07v1.0Jun 11, 2026

What gets measured in AI design evaluation today, and what doesn't

Benchmarks can tell you whether an agent's output looks nice, and whether it matches a mockup. Almost none can tell you whether it made the right product decisions. This is a map of what the field measures, and the gap it leaves.

AI is getting good at design, depending on what the word design is doing in the sentence.

Sometimes it means visual polish: hierarchy, rhythm, typography, enough taste that a designer would rather ship it than another tool's version. Sometimes it means implementation fidelity: given a screenshot or Figma frame, the model produces code that renders close to the reference. Sometimes it means product judgment: given an existing product and a feature request, the agent decides where the feature belongs, how it should behave, which conventions to preserve, and what has to be finished before the work is shippable.

Those are different capabilities. A tool can win a visual-preference benchmark and still put a feature in the wrong place. A model can reproduce a screenshot closely and have no ability to decide whether the screenshot was the right thing to build. A coding agent can make a feature function and still leave the product worse than it found it.

The measurement landscape covers the first two meanings and mostly skips the third. The asymmetry is easy to lose track of, because every result gets read as a verdict on "design" in general: a tool tops a visual-preference leaderboard, the takeaway becomes "this model is good at design," and a number about one capability gets spent as if it covered all three.

So this is a map of the questions: which benchmark measures which meaning of design, and which meaning still has no benchmark at all.

The short map

As of June 2026, the public measurement that bears on AI design capability clusters into five families, plus the empty slot they leave between them.

FamilyRepresentative workMeasures wellMostly does not measure
Aesthetic preferenceUI-Bench, WebDev Arena, Design ArenaWhich generated output raters prefer visuallyProduct fit inside an existing app, convention adherence, whether the result works in use
Design-to-code fidelityDesign2Code, DesignBench, WebSight, Web2Code, WebCode2M, WebUIBenchWhether generated code matches a provided visual referenceWhether the reference was the right product decision
Front-end task executionFrontendBench, WebGen-Bench, WebCoderBenchWhether code satisfies specified front-end behavior under testsHigher-level product judgment, app-specific design conventions
Feature work in real codebasesSWE-bench, SWE-LancerWhether a change to an existing codebase resolves the issue and passes its testsThe product experience of the result
Informal tool comparisonsBlog posts, vendor comparisons, demosMarket signal and fast qualitative impressionsReproducible methodology
Product in context (the gap)PX-bench (our work)Whether an agent makes the right product decisions adding a feature to a real, opinionated app

The first four families each score one question well: preference, fidelity to a reference, behavior under test, functional resolution.
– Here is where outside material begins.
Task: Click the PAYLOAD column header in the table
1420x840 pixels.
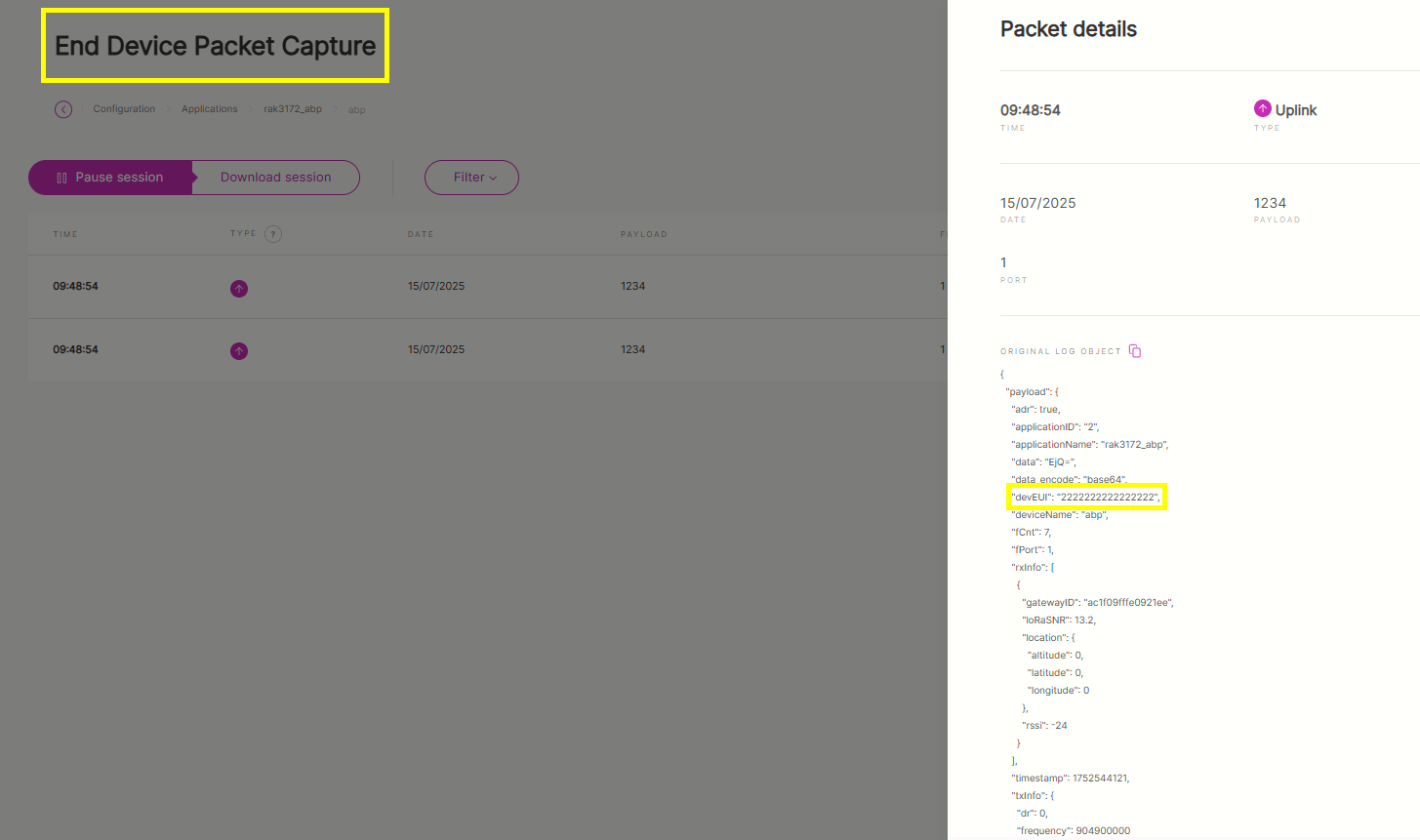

The last row is the gap, and it is where our own work sits; the rest of this piece maps why it is empty.

Aesthetic preference

The most rigorous example is UI-Bench, which has expert raters compare AI text-to-app tools pairwise: 10 tools, 30 prompts, 300 generated sites, more than 4,000 blinded judgments, ranked with a TrueSkill-derived model. The public leaderboard is live. Crowd-voted arenas run the same head-to-head format at consumer scale: LMArena's WebDev Arena and Design Arena rank models from public votes, trading expert raters for volume. Academic instruments circle the same territory: UIClip scores a UI's design quality from a screenshot, AesBench tests whether multimodal models perceive aesthetics at all, G-FOCUS judges which of two UI variants persuades better, validated against A/B tests.
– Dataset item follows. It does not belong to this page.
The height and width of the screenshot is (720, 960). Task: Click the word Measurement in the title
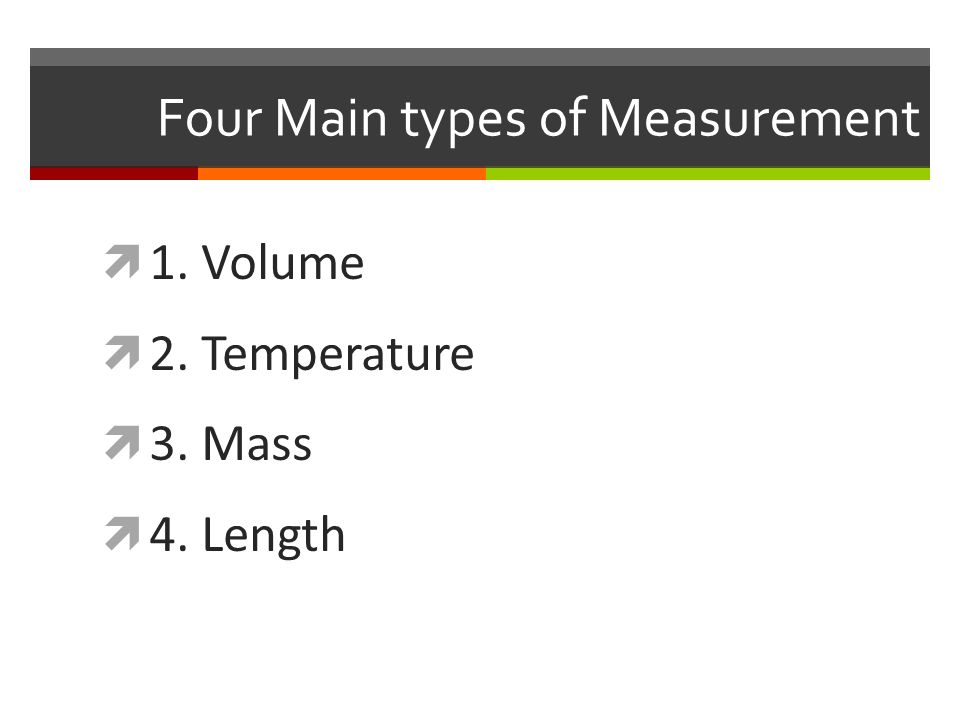759,118
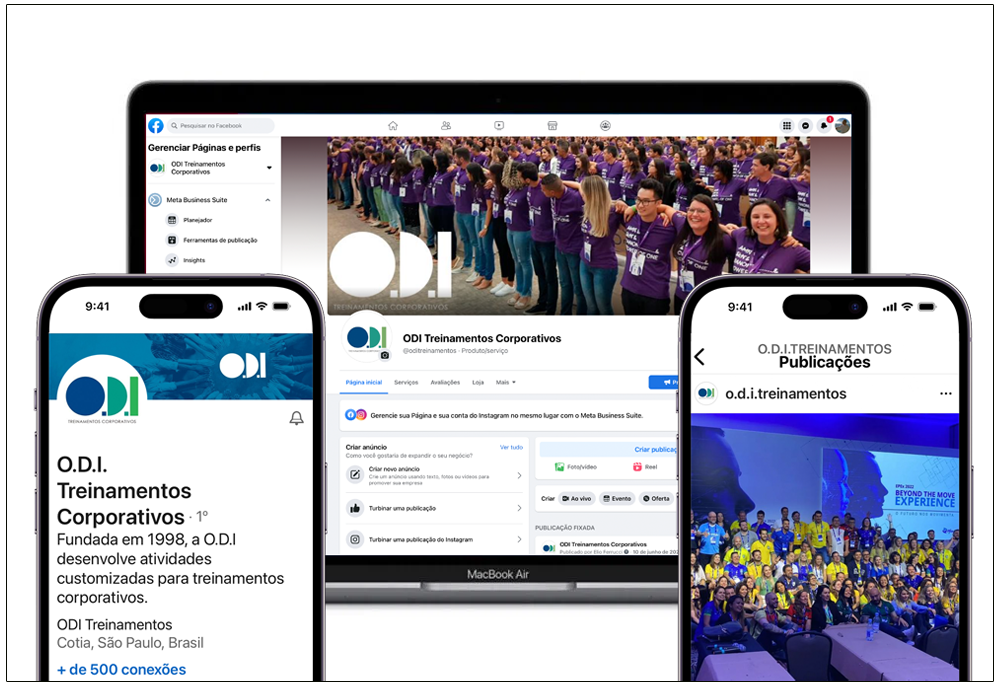
Task: Open the page switcher dropdown for ODI Treinamentos
Action: pos(269,168)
This family answers a question teams actually ask: given the same prompt, whose output would a professional ship? UI-Bench's client-delivery framing is especially good because it avoids the weakest version of aesthetic voting, the bare "which one do you like more?"

UI-Bench also states its own boundary clearly: it "intentionally ignores UX metrics such as load time, accessibility, or code quality." The scope is right for a visual-preference benchmark, and the boundary is the one that matters for the next wave of evaluation. All 30 of its prompts start from a blank canvas (a marketing site, a portfolio, a storefront, built fresh from a brief). With no design system to honor, no navigation structure, no existing pattern for create and edit flows, the evaluator cannot ask "does this match the app?" or "did the feature land in the right place?" There is nothing for the result to match.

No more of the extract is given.